Last time we shed that $G'$ is a normal subgroup of $G$ and $G/G'$ is abelian.
#### Proposition for commutator subgroup
If $N\trianglelefteq G$ is a normal subgroup of $G$ and $G/N$ is abelian, then $G'\leq N$.
Proof
We have $aNbN=bNaN$ for all $a,b\in G$.
so $abN=baN$, $a^{-1}b^{-1}abN=N$, so $a^{-1}b^{-1}\in N$, so for every $a,b\i G$, since $a^{-1},b^{-1}\in N$, $(a^{-1})^{-1}(b^{-1})^{-1}a^{-1}b^{-1}\in N$, so $[a,b]\in N$.
So $G'\leq N$.
Example
Consider $G=S_3$. find $G'$.
_the trivial way is to enumerate all the commutators, but we can do better than that applying the proposition above to check if any normal group has an abelian factor group to narrow down the search_
Let $N=\{e,\rho,\rho^2\}$, $\rho=(1,2,3)$, then $|N|=|G|/2$, so $N$ is normal and $|G/N|=2 so $G/N\simeq \mathbb{Z}_2$ si abelian, so $G'\subseteq N$.
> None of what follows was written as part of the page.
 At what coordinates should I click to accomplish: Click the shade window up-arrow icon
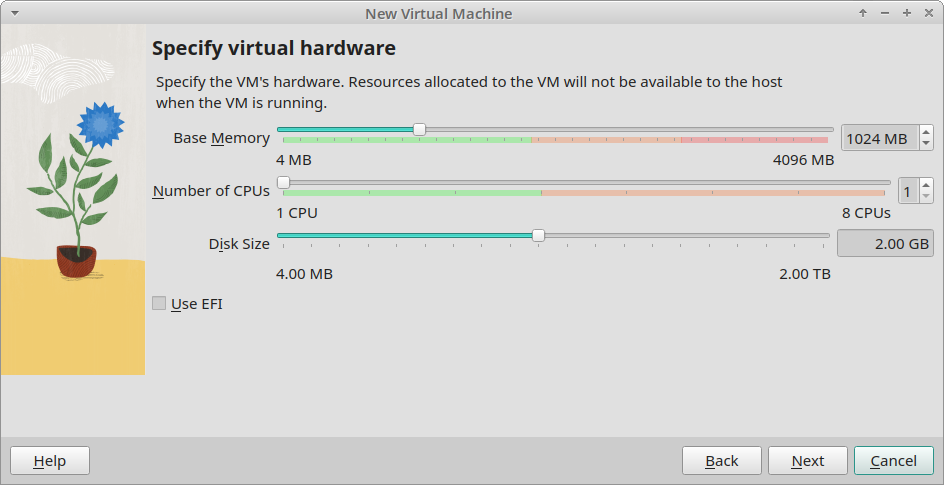[x=863, y=13]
Now let $\rho=(1,2,3),\sigma=(1,2)$, $[\rho,\sigma]=(1,2,3)(1,2)(1,3,2)(1,2)=(1,3,2)$
So $\rho^2=(1,3,2)$ is in $G'$ and $\rho=(1,3,2)^{-1}\in G$, therefore $N\subseteq G'$.
So $G'=N$.
> Few additional exercises to for $n\geq 5$, we have $G'=A_n$. (relates to simple subgroup properties.) You may check it out.
### Group acting on a set
#### Definition for group acting on a set
Let $G$ be a group, $X$ be a set, $X$ is a $G$-set or $G$ acts on $X$ if there is a map
$$
G\times X\to X
$$
$$
(g,x)\mapsto g\cdot x\, (\text{ or simply }g(x))
$$
such that
1. $e\cdot x=x,\forall x\in X$
2. $g_2\cdot(g_1\cdot x)=(g_2 g_1)\cdot x$
> There is always a trivial action defined on $X$ by $g\cdot x=x$ satisfying the two properties.
Example
Let $G$ be a group,
$G$ acts on $G$ by $g\cdot x\coloneqq g h$, $g,x\in G$
---
$G$ acts on $G$ via conjugation, $g\cdot x\coloneqq g x g^{-1}$, $g,x\in G$
Let's check the two properties are satisfied.
$e\cdot x=exe^{-1}=x$
$$
\begin{aligned}
g_2\cdot (g_1\cdot x)&= g_2\cdot (g_1xg_1^{-1})\\
&= g_2g_1xg_1^{-1} g_2^{-1}\\
&= g_2g_1xg_1^{-1} g_2^{-1}\\
&= (g_2 g_1)(x)(g_1^{-1}g_2^{-1})\\
&= (g_2 g_1)(x)
\end{aligned}
$$
---
Take $S_n$ acts on $\{1,2,\ldots,n\}$ via $\sigma\cdot x\coloneqq \sigma(x)$.
---
$GL(n,\mathbb{R})$ (general linear group) acts on $\mathbb{R}^n$ by $A\cdot x\coloneqq A x$, $A\in GL(n,\mathbb{R}), x\in \mathbb{R}^n$
#### Group action is a homomorphism
Let $X$ be a $G$-set, $g\in G$, then the function
$$
\sigma_g:X\to X,x\mapsto g\cdot x
$$
is a bijection, and the function $\phi:G\to S_X, g\mapsto \sigma_g$ is a group homomorphism.
Proof
$\sigma_g$ is onto: If $y\in X$, let $x=g^{-1}y$, then $\sigma_g(g^{-1}\cdot y)=g\cdot (g^{-1}\cdot y)=(gg^{-1})\cdot y=e\cdot y=y$.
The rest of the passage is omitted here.